[Rows for finding displayed items]

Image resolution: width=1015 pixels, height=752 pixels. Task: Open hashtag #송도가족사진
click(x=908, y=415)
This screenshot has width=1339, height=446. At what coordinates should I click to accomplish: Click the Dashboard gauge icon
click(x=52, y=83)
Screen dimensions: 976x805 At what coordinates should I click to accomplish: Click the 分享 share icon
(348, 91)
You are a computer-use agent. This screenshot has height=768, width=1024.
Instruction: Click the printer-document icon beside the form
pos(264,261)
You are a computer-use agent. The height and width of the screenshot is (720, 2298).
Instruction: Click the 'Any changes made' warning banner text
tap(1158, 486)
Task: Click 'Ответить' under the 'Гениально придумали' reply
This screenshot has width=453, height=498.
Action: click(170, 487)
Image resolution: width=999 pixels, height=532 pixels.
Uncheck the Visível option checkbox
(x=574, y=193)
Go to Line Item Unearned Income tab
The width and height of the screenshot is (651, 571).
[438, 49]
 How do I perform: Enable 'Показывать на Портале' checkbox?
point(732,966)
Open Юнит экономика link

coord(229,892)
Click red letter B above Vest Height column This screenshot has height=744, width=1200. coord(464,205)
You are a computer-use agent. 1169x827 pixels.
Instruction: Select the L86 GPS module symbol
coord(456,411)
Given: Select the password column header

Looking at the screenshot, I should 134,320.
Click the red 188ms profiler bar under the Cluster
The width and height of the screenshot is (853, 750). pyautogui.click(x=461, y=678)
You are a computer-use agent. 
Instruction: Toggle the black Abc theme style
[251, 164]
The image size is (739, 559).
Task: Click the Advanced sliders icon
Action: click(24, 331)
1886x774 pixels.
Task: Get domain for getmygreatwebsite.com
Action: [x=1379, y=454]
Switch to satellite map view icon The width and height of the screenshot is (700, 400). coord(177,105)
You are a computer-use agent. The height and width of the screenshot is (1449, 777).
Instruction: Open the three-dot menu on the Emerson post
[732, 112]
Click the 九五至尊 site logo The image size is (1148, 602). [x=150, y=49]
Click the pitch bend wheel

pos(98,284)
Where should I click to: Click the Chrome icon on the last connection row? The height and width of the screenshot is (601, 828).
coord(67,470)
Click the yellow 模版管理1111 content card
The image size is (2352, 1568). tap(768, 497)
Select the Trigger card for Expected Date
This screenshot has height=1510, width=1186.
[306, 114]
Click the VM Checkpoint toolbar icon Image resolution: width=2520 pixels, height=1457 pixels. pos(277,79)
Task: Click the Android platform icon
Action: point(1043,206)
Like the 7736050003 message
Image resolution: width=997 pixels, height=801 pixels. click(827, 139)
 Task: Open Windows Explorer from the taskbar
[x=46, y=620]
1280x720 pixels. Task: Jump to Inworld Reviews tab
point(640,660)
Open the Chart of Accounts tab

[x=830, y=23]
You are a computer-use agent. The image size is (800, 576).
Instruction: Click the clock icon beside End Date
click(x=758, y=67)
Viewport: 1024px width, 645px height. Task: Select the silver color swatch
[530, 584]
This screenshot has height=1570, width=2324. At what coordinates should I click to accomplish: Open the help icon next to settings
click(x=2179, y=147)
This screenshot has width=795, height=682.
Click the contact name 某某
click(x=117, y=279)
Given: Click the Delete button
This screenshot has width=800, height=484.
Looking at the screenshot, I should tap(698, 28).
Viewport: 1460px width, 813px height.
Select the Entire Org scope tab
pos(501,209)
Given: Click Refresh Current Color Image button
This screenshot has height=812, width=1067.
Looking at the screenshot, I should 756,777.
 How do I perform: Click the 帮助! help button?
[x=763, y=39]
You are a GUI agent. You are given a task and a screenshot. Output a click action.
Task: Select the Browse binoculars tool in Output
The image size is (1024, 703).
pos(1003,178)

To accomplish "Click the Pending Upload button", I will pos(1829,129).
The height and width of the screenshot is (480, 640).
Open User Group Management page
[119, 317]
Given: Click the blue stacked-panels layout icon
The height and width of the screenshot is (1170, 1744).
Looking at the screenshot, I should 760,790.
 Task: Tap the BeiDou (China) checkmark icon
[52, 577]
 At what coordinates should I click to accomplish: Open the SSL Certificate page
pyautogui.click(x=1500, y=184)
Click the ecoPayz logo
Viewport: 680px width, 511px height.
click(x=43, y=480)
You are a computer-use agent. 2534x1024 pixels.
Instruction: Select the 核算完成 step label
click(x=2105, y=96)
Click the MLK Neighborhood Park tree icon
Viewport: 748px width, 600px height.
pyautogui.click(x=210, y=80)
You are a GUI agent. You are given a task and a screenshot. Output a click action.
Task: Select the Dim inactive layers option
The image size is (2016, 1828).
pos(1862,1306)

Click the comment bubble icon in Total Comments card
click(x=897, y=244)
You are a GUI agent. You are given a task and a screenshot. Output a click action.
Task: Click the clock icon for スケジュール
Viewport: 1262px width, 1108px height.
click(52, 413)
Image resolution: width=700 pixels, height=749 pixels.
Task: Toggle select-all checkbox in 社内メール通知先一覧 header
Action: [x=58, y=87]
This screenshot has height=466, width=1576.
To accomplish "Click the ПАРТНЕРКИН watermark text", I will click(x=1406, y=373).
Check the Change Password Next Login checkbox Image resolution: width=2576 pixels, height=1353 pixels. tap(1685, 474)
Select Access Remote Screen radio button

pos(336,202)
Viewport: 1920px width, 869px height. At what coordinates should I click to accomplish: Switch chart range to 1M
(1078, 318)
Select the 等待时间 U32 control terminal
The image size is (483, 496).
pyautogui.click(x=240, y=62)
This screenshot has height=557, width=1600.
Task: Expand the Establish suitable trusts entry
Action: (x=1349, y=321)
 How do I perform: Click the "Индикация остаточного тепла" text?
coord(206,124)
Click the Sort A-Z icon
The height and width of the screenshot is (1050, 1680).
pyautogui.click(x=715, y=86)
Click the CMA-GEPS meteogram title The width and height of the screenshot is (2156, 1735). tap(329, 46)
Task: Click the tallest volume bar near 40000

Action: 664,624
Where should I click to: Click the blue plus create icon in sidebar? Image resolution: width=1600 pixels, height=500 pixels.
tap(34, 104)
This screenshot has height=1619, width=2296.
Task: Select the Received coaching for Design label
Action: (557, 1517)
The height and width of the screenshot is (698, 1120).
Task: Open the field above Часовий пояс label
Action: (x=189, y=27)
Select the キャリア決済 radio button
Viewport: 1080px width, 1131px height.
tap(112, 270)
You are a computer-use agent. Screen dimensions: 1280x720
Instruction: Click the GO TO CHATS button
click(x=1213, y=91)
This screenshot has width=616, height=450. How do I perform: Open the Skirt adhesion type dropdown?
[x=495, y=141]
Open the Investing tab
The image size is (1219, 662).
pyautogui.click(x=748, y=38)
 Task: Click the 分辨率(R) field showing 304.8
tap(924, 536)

WHAT IS NEEDED:
Switch every "Instruction:" in the rows above to "Directive:", leaving everything else unchanged.

TASK RESULT:
Image resolution: width=1015 pixels, height=752 pixels. Task: Open hashtag #송도가족사진
click(x=908, y=415)
This screenshot has width=1339, height=446. At what coordinates should I click to accomplish: Click the Dashboard gauge icon
click(x=52, y=83)
Screen dimensions: 976x805 At what coordinates should I click to accomplish: Click the 分享 share icon
(348, 91)
You are a computer-use agent. This screenshot has height=768, width=1024.
Directive: Click the printer-document icon beside the form
pos(264,261)
You are a computer-use agent. The height and width of the screenshot is (720, 2298).
Directive: Click the 'Any changes made' warning banner text
tap(1158, 486)
Task: Click 'Ответить' under the 'Гениально придумали' reply
This screenshot has width=453, height=498.
Action: click(170, 487)
Image resolution: width=999 pixels, height=532 pixels.
Uncheck the Visível option checkbox
(x=574, y=193)
Go to Line Item Unearned Income tab
The width and height of the screenshot is (651, 571).
[438, 49]
 How do I perform: Enable 'Показывать на Портале' checkbox?
point(732,966)
Open Юнит экономика link

coord(229,892)
Click red letter B above Vest Height column This screenshot has height=744, width=1200. coord(464,205)
You are a computer-use agent. 1169x827 pixels.
Directive: Select the L86 GPS module symbol
coord(456,411)
Given: Select the password column header

Looking at the screenshot, I should 134,320.
Click the red 188ms profiler bar under the Cluster
The width and height of the screenshot is (853, 750). pyautogui.click(x=461, y=678)
You are a computer-use agent. 
Directive: Toggle the black Abc theme style
[251, 164]
The image size is (739, 559).
Task: Click the Advanced sliders icon
Action: click(24, 331)
1886x774 pixels.
Task: Get domain for getmygreatwebsite.com
Action: [x=1379, y=454]
Switch to satellite map view icon The width and height of the screenshot is (700, 400). coord(177,105)
You are a computer-use agent. The height and width of the screenshot is (1449, 777).
Directive: Open the three-dot menu on the Emerson post
[732, 112]
Click the 九五至尊 site logo The image size is (1148, 602). [x=150, y=49]
Click the pitch bend wheel

pos(98,284)
Where should I click to: Click the Chrome icon on the last connection row? The height and width of the screenshot is (601, 828).
coord(67,470)
Click the yellow 模版管理1111 content card
The image size is (2352, 1568). tap(768, 497)
Select the Trigger card for Expected Date
This screenshot has height=1510, width=1186.
[306, 114]
Click the VM Checkpoint toolbar icon Image resolution: width=2520 pixels, height=1457 pixels. pos(277,79)
Task: Click the Android platform icon
Action: point(1043,206)
Like the 7736050003 message
Image resolution: width=997 pixels, height=801 pixels. click(827, 139)
 Task: Open Windows Explorer from the taskbar
[x=46, y=620]
1280x720 pixels. Task: Jump to Inworld Reviews tab
point(640,660)
Open the Chart of Accounts tab

[x=830, y=23]
You are a computer-use agent. The image size is (800, 576).
Directive: Click the clock icon beside End Date
click(x=758, y=67)
Viewport: 1024px width, 645px height. Task: Select the silver color swatch
[530, 584]
This screenshot has height=1570, width=2324. At what coordinates should I click to accomplish: Open the help icon next to settings
click(x=2179, y=147)
This screenshot has width=795, height=682.
Click the contact name 某某
click(x=117, y=279)
Given: Click the Delete button
This screenshot has width=800, height=484.
Looking at the screenshot, I should tap(698, 28).
Viewport: 1460px width, 813px height.
Select the Entire Org scope tab
pos(501,209)
Given: Click Refresh Current Color Image button
This screenshot has height=812, width=1067.
Looking at the screenshot, I should 756,777.
 How do I perform: Click the 帮助! help button?
[x=763, y=39]
You are a GUI agent. You are given a task and a screenshot. Output a click action.
Task: Select the Browse binoculars tool in Output
The image size is (1024, 703).
pos(1003,178)

To accomplish "Click the Pending Upload button", I will pos(1829,129).
The height and width of the screenshot is (480, 640).
Open User Group Management page
[119, 317]
Given: Click the blue stacked-panels layout icon
The height and width of the screenshot is (1170, 1744).
Looking at the screenshot, I should 760,790.
 Task: Tap the BeiDou (China) checkmark icon
[52, 577]
 At what coordinates should I click to accomplish: Open the SSL Certificate page
pyautogui.click(x=1500, y=184)
Click the ecoPayz logo
Viewport: 680px width, 511px height.
click(x=43, y=480)
You are a computer-use agent. 2534x1024 pixels.
Directive: Select the 核算完成 step label
click(x=2105, y=96)
Click the MLK Neighborhood Park tree icon
Viewport: 748px width, 600px height.
pyautogui.click(x=210, y=80)
You are a GUI agent. You are given a task and a screenshot. Output a click action.
Task: Select the Dim inactive layers option
The image size is (2016, 1828).
pos(1862,1306)

Click the comment bubble icon in Total Comments card
click(x=897, y=244)
You are a GUI agent. You are given a task and a screenshot. Output a click action.
Task: Click the clock icon for スケジュール
Viewport: 1262px width, 1108px height.
click(52, 413)
Image resolution: width=700 pixels, height=749 pixels.
Task: Toggle select-all checkbox in 社内メール通知先一覧 header
Action: [x=58, y=87]
This screenshot has height=466, width=1576.
To accomplish "Click the ПАРТНЕРКИН watermark text", I will click(x=1406, y=373).
Check the Change Password Next Login checkbox Image resolution: width=2576 pixels, height=1353 pixels. tap(1685, 474)
Select Access Remote Screen radio button

pos(336,202)
Viewport: 1920px width, 869px height. At what coordinates should I click to accomplish: Switch chart range to 1M
(1078, 318)
Select the 等待时间 U32 control terminal
The image size is (483, 496).
pyautogui.click(x=240, y=62)
This screenshot has height=557, width=1600.
Task: Expand the Establish suitable trusts entry
Action: (x=1349, y=321)
 How do I perform: Click the "Индикация остаточного тепла" text?
coord(206,124)
Click the Sort A-Z icon
The height and width of the screenshot is (1050, 1680).
pyautogui.click(x=715, y=86)
Click the CMA-GEPS meteogram title The width and height of the screenshot is (2156, 1735). tap(329, 46)
Task: Click the tallest volume bar near 40000

Action: 664,624
Where should I click to: Click the blue plus create icon in sidebar? Image resolution: width=1600 pixels, height=500 pixels.
tap(34, 104)
This screenshot has height=1619, width=2296.
Task: Select the Received coaching for Design label
Action: (557, 1517)
The height and width of the screenshot is (698, 1120).
Task: Open the field above Часовий пояс label
Action: (x=189, y=27)
Select the キャリア決済 radio button
Viewport: 1080px width, 1131px height.
tap(112, 270)
You are a computer-use agent. Screen dimensions: 1280x720
Directive: Click the GO TO CHATS button
click(x=1213, y=91)
This screenshot has width=616, height=450. How do I perform: Open the Skirt adhesion type dropdown?
[x=495, y=141]
Open the Investing tab
The image size is (1219, 662).
pyautogui.click(x=748, y=38)
 Task: Click the 分辨率(R) field showing 304.8
tap(924, 536)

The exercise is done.